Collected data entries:
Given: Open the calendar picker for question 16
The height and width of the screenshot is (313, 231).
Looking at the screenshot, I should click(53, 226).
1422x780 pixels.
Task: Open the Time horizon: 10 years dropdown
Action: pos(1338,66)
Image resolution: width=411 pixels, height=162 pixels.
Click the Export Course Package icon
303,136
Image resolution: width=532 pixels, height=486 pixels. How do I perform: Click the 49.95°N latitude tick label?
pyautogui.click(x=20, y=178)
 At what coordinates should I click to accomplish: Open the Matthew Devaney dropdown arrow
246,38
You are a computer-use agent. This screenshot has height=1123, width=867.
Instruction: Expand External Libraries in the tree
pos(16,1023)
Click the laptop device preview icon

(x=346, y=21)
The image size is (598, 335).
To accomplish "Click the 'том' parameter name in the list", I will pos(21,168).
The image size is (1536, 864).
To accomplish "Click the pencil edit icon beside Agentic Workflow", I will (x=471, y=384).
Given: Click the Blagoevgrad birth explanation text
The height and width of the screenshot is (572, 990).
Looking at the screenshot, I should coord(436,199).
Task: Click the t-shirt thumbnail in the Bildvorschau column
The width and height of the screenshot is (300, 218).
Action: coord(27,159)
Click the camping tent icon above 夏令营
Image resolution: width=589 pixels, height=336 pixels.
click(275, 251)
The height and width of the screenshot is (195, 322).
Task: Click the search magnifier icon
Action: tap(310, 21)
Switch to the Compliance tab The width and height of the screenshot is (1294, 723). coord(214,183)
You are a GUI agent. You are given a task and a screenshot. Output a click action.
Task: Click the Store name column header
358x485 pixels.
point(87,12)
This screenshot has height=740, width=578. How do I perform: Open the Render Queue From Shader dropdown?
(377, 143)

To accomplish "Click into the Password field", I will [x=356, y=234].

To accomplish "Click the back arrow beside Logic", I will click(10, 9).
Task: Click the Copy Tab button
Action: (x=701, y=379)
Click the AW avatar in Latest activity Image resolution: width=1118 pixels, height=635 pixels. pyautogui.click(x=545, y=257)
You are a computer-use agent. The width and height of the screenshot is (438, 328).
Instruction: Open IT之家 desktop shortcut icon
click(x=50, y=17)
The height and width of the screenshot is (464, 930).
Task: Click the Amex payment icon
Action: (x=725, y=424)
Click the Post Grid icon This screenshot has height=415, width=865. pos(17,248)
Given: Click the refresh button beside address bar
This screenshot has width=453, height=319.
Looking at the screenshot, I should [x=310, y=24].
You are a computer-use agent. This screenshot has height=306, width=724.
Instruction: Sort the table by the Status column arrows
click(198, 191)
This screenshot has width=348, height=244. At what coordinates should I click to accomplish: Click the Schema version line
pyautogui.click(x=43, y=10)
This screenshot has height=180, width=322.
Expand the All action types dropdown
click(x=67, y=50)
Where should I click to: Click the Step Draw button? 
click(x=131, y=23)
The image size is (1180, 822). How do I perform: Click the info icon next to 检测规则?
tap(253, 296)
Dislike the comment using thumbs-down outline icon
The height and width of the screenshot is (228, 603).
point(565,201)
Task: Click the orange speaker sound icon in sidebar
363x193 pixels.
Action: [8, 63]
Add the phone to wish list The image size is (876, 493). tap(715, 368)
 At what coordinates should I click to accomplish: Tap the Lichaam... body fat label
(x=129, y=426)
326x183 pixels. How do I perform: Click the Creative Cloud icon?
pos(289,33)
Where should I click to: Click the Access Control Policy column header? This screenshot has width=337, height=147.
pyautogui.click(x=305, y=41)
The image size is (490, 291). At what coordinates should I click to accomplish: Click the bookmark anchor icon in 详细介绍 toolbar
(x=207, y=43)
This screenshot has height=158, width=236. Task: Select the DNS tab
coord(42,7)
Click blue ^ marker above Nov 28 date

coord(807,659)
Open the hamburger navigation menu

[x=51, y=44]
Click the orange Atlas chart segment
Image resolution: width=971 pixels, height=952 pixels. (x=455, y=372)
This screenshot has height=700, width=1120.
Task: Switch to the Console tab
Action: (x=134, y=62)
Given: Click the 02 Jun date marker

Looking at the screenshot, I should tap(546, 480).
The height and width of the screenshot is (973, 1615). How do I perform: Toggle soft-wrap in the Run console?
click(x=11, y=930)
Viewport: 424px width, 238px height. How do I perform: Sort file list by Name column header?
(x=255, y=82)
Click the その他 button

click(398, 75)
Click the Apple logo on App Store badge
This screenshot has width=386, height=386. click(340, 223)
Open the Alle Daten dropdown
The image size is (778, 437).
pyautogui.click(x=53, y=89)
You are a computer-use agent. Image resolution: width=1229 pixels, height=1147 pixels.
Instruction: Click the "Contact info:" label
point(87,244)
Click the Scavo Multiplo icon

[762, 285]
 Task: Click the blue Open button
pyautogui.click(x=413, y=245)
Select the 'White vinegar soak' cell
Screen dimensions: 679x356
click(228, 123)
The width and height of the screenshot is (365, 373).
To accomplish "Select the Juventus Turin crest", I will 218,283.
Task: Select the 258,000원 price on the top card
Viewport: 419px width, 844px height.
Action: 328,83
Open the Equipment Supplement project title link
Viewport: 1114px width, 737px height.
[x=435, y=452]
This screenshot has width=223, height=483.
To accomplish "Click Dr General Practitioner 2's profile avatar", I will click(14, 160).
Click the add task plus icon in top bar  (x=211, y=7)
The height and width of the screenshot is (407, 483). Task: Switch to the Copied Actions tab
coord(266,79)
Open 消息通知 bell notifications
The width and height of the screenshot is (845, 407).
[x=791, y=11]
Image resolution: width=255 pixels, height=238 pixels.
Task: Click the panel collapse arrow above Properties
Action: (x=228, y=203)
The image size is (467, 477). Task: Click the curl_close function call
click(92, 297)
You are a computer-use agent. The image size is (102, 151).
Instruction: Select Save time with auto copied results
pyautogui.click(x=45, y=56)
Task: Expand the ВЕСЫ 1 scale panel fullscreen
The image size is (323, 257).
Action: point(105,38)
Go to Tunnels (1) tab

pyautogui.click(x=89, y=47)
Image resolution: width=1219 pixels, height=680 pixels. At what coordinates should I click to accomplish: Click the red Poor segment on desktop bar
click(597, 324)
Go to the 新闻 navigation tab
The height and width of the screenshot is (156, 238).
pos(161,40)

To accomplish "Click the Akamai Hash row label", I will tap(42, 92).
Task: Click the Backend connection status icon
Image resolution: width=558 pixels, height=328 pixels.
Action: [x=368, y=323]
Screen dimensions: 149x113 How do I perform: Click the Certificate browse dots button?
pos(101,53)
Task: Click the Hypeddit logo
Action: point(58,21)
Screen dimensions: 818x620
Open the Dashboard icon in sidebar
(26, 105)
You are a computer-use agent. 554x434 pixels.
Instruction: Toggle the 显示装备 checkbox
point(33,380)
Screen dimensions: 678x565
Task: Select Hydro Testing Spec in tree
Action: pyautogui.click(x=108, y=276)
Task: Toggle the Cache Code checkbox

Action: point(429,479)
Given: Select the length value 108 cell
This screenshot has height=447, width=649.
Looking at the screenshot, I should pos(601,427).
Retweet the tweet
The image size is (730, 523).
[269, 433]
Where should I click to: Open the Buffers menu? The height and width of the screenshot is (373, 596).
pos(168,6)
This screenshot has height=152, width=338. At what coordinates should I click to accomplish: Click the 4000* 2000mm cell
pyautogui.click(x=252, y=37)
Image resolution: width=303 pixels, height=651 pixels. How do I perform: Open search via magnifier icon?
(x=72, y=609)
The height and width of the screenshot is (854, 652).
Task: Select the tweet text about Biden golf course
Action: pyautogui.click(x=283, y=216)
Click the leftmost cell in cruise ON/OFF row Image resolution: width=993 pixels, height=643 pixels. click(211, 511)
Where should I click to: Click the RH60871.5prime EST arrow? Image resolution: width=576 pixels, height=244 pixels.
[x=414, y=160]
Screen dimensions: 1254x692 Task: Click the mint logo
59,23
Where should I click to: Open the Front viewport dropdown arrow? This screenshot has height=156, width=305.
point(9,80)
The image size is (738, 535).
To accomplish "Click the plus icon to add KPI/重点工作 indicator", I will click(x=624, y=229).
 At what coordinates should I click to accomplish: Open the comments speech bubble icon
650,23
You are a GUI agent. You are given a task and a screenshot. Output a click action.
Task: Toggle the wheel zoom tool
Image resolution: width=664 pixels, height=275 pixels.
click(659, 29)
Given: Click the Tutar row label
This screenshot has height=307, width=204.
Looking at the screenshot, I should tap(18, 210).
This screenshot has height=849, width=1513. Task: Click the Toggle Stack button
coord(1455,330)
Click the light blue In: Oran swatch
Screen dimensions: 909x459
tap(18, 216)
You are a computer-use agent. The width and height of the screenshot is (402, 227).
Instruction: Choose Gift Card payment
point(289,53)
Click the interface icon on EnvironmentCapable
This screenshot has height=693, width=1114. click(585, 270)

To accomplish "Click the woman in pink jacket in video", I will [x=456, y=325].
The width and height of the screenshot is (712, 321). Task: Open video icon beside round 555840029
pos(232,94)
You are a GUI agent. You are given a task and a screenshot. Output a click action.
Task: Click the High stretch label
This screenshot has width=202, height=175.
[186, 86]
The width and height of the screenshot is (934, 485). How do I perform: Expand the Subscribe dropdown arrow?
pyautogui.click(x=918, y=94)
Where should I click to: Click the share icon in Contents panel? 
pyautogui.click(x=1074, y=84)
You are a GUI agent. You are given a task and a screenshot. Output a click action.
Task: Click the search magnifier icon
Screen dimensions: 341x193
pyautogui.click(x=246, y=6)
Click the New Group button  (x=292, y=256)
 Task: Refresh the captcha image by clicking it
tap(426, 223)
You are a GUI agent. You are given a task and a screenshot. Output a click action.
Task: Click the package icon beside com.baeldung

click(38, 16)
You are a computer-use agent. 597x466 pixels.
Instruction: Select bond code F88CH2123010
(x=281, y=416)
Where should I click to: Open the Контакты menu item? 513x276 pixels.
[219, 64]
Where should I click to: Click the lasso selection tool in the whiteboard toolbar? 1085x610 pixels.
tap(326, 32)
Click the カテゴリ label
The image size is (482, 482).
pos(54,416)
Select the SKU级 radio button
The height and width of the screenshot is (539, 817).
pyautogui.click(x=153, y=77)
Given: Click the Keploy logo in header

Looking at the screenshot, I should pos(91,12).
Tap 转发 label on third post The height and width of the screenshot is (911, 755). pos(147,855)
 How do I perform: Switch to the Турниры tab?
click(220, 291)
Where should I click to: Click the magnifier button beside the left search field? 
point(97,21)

Exercise: Find the string "avatar" in the entries above and return each line that holds it.

Answer area:
Click the AW avatar in Latest activity Image resolution: width=1118 pixels, height=635 pixels. pyautogui.click(x=545, y=257)
To accomplish "Click Dr General Practitioner 2's profile avatar", I will click(14, 160).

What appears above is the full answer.